__Source passage__
■ ■ ■ ■

There is no future that I could see where humans no longer discriminate about some things or some people or some animals or some plants. However, if we want to overcome race discrimination, it can be done. If race does not exist, then it cannot be discriminated against.
“If race does not exist, then it cannot be discriminated against.”
I took the third repetition of this line, as my cue to let this one go. After all, the only way race can “not exist” in many people’s minds, especially racist people’s minds, is if everybody looks the same. That’s not the solution I’m hoping for.
The problem isn’t that there’s a thing called “racism.” Or even that there’s a concept known as “race.” The problem is that human beings still discriminate against each other over meaningless, immutable characteristics.
As I’ve said many times before, I like to believe that one day we’ll get past this instinct to judge people by the colour of their skin or their reproductive role or who they like to have sex with. But sadly, I suspect we’ll be finding things to divide ourselves over for quite some time to come.

■ ■ ■ ■

__Given entries__
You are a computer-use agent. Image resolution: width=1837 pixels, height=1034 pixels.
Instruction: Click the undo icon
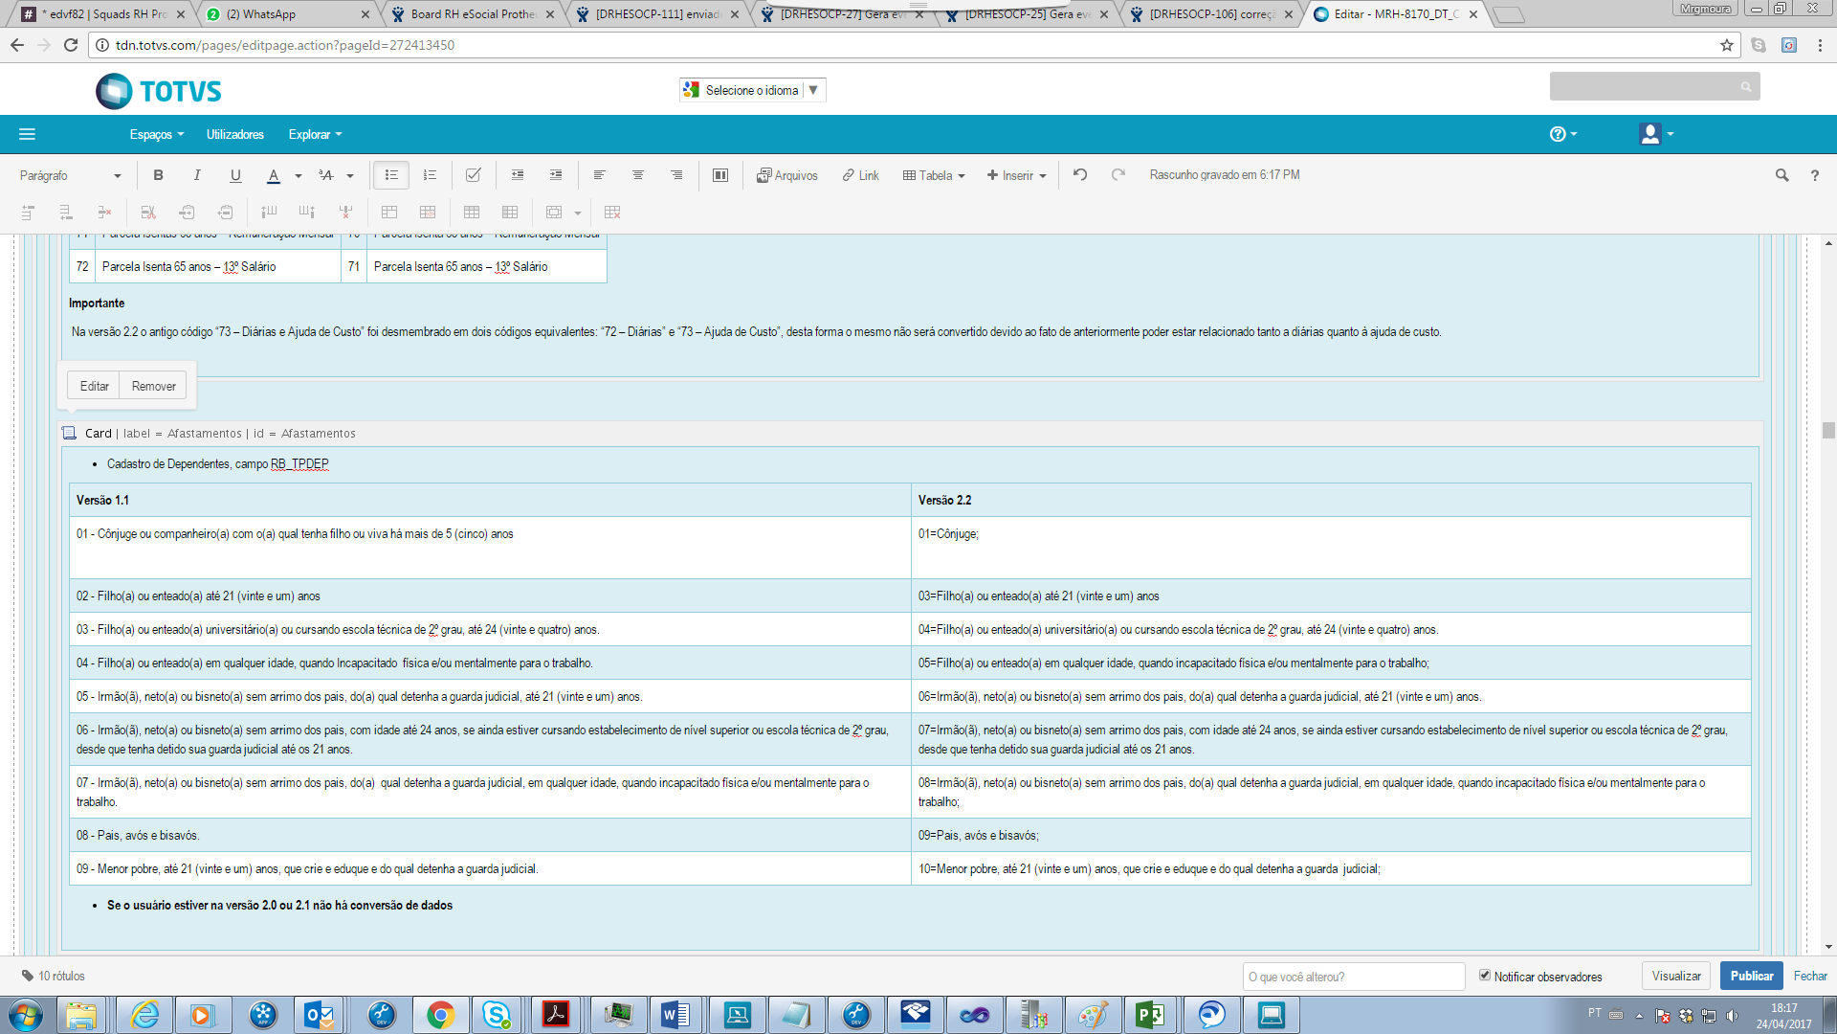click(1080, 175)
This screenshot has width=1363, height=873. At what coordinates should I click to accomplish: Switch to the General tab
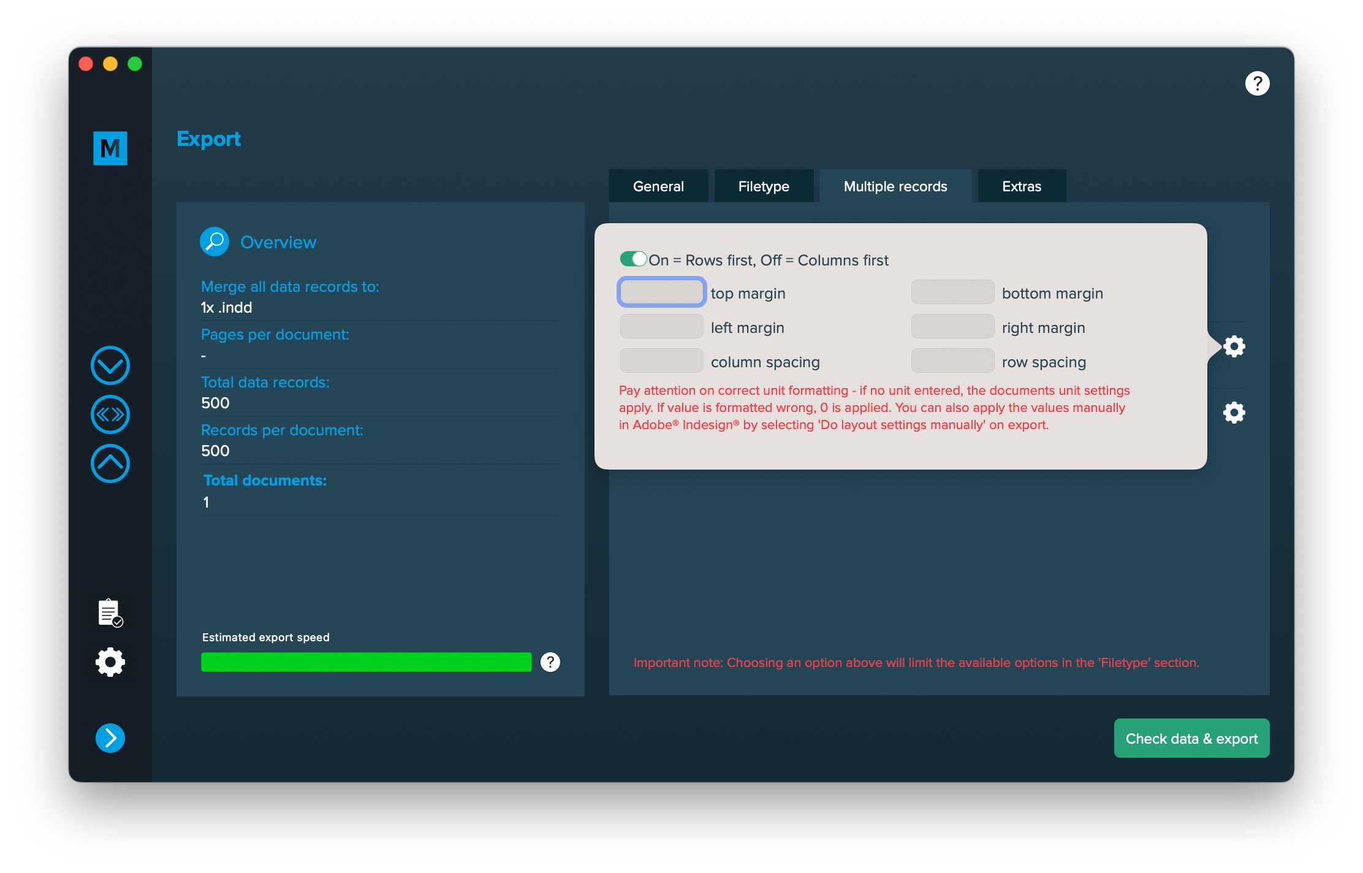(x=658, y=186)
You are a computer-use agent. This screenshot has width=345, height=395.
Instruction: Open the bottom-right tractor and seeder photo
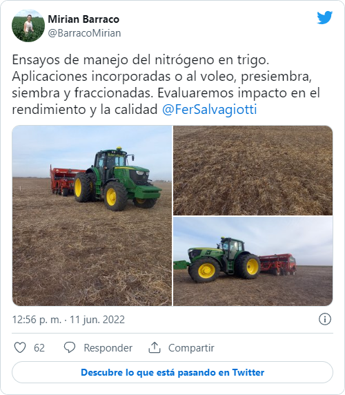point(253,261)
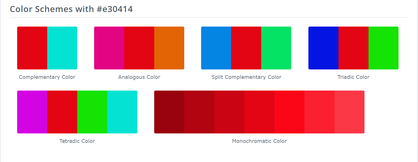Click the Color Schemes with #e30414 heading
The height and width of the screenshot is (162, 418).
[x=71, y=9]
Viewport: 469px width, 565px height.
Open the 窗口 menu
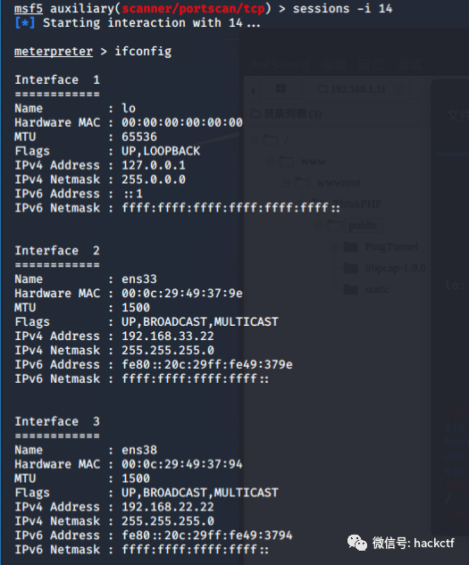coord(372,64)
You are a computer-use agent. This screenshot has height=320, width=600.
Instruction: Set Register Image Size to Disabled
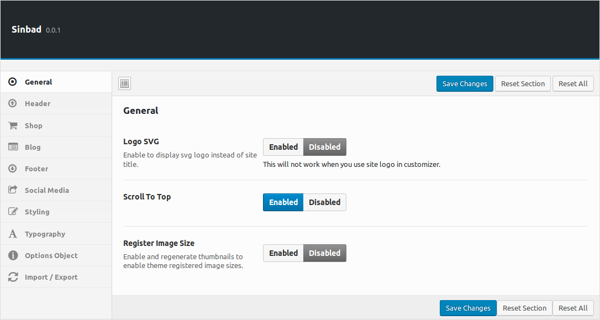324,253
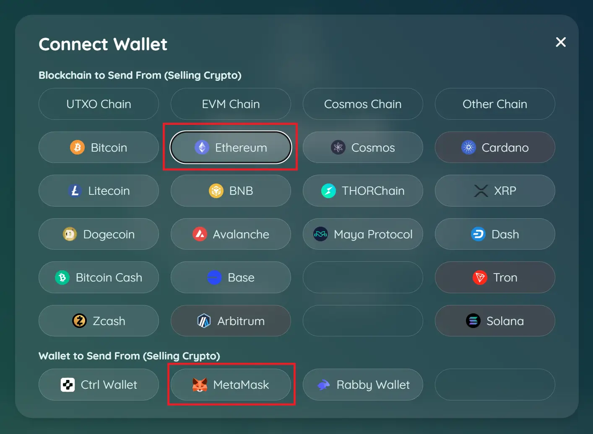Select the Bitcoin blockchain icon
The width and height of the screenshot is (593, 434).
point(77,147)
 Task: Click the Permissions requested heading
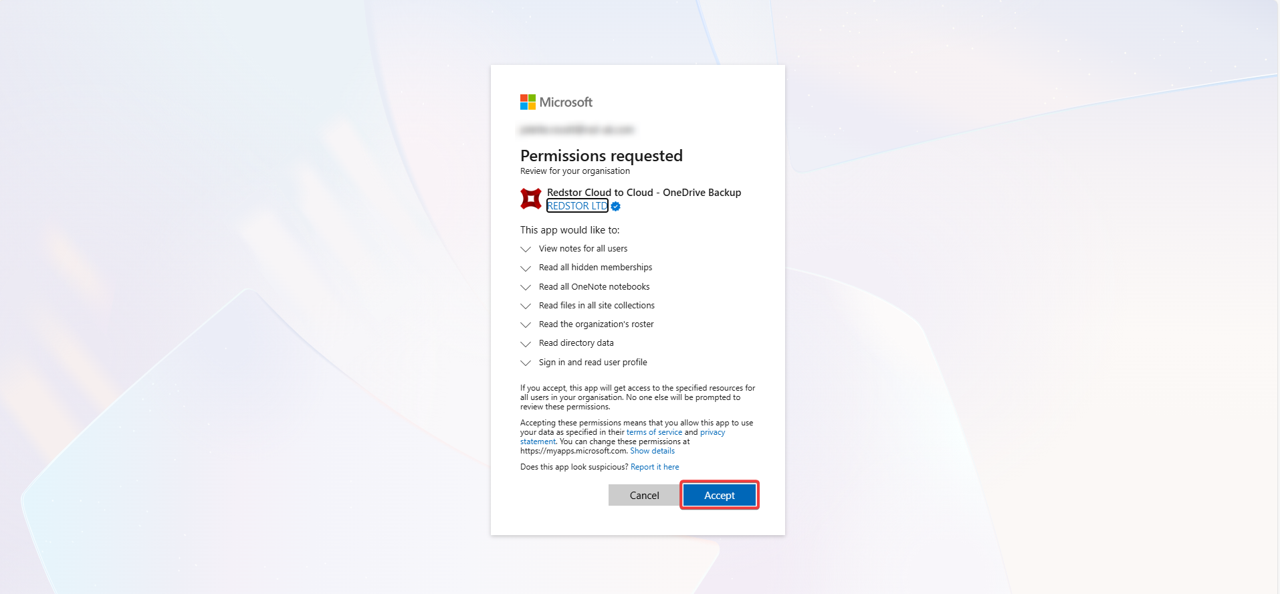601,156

■ ■ ■ ■

__Tasks to complete__
• A. Please reproduce word for word a stretch of the passage on racial discrimination, starting at the words "I took the third" and ending after "time to come.".
• B. According to the passage on racial discrimination, over what kind of characteristics do human beings still discriminate against each other?
The records aren't needed for any of this work.

__The replies__
• A.
I took the third repetition of this line, as my cue to let this one go. After all, the only way race can “not exist” in many people’s minds, especially racist people’s minds, is if everybody looks the same. That’s not the solution I’m hoping for.
The problem isn’t that there’s a thing called “racism.” Or even that there’s a concept known as “race.” The problem is that human beings still discriminate against each other over meaningless, immutable characteristics.
As I’ve said many times before, I like to believe that one day we’ll get past this instinct to judge people by the colour of their skin or their reproductive role or who they like to have sex with. But sadly, I suspect we’ll be finding things to divide ourselves over for quite some time to come.

• B. Meaningless, immutable characteristics.